Acesso condicionado a fundos da UE por Estado de direito na agenda do PE

O Parlamento Europeu vai debater hoje a criação de uma condicionalidade relativa ao Estado de direito no orçamento plurianual e plano de recuperação, estipulando um acesso limitado a estas verbas para países que não cumprirem estes valores comunitários.

Acesso condicionado a fundos da UE por Estado de direito na agenda do PE

Acesso condicionado a fundos da UE por Estado de direito na agenda do PE

O Parlamento Europeu vai debater hoje a criação de uma condicionalidade relativa ao Estado de direito no orçamento plurianual e plano de recuperação, estipulando um acesso limitado a estas verbas para países que não cumprirem estes valores comunitários.

Numa altura em que decorrem negociações sobre o Quadro Financeiro Plurianual 2021-2027 e o designado ‘Next Generation EU’, o fundo criado para responder à crise pós covid-19, a assembleia europeia vai discutir hoje a criação desta condicionalidade, que introduziria a suspensão ou a redução do financiamento europeu em casos de violação do Estado de direito, de modo proporcional à sua natureza e gravidade.

O debate acontece no primeiro dia da sessão plenária, que decorre até quinta-feira em Bruxelas.

Esta quarta-feira, a presidência alemã do Conselho da União Europeia (UE) foi mandatada para negociar com o Parlamento Europeu o condicionamento do acesso às verbas comunitárias do orçamento e Fundo de Recuperação ao cumprimento do Estado de direito.

Em causa está a aprovação da proposta apresentada pela Alemanha para um novo “regime geral de condicionalidade para a proteção do orçamento da União”.

O documento prevê que os Estados-membros só possam aceder a estes fundos comunitários se respeitarem valores como os princípios da legalidade e transparência, da independência dos tribunais e da igualdade perante a lei, entre outros.

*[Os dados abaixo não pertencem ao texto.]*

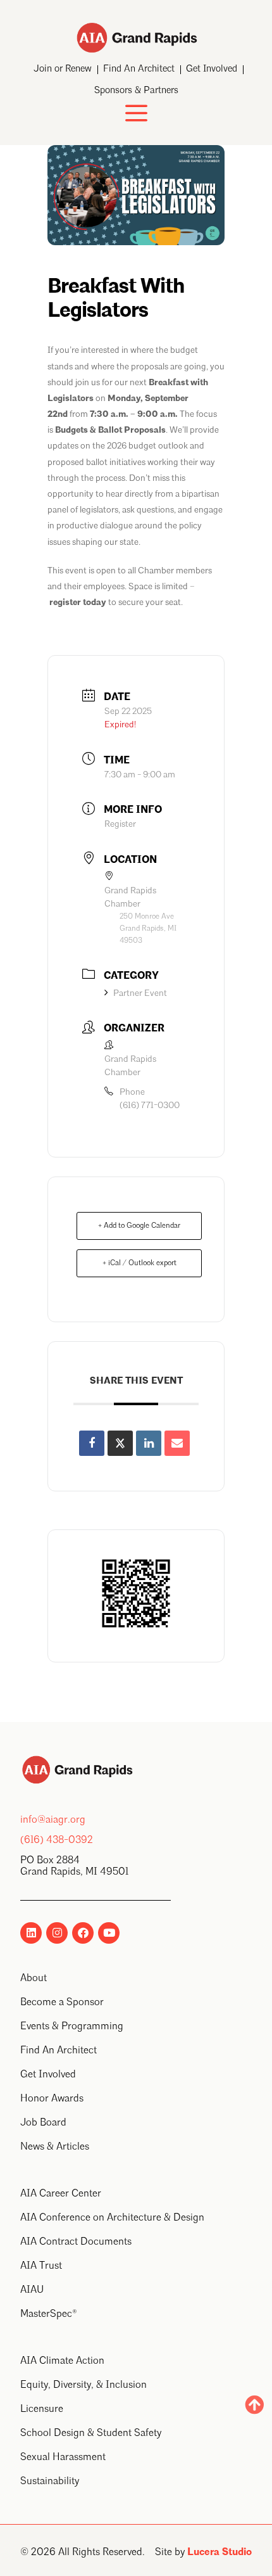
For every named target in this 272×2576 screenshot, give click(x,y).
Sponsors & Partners (136, 91)
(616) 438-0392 (56, 1840)
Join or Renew (63, 69)
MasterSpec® (48, 2314)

A vinculação do fundo de recuperação à manutenção do Estado de direito significa, porém, negociações difíceis, dada a oposição de países como Hungria e Polónia, que têm processos abertos contra si por desrespeito destes valores.

Os eurodeputados têm avisado os países de que a assembleia europeia apenas dará o seu aval ao orçamento de longo prazo da UE se for adotado um mecanismo robusto que permita reduzir ou suspender o financiamento europeu a um país que viole o Estado de direito.

Em julho passado, o Conselho Europeu aprovou um Quadro Financeiro Plurianual para 2021-2027 de 1,074 biliões de euros e um Fundo de Recuperação de 750 mil milhões para fazer face à crise gerada pela covid-19.

Entretanto, esta quarta-feira, o executivo comunitário publicou o seu primeiro relatório anual sobre o Estado de direito na UE, no qual manifestou “sérias preocupações” com a pressão e ataques aos tribunais e à imprensa pelos governos da Hungria e Polónia, países com procedimentos abertos contra si por violação destes valores.

Em ambos os casos estão em causa questões como alegadas interferências na independência dos juízes.

Ainda no âmbito desta sessão plenária, a primeira do mês, o Parlamento Europeu vai propor a criação de um mecanismo da UE para acompanhar o respeito pela democracia, Estado de direito e direitos fundamentais em cada Estado-membro.

O Parlamento Europeu tem pedido a criação de um instrumento deste género desde 2016.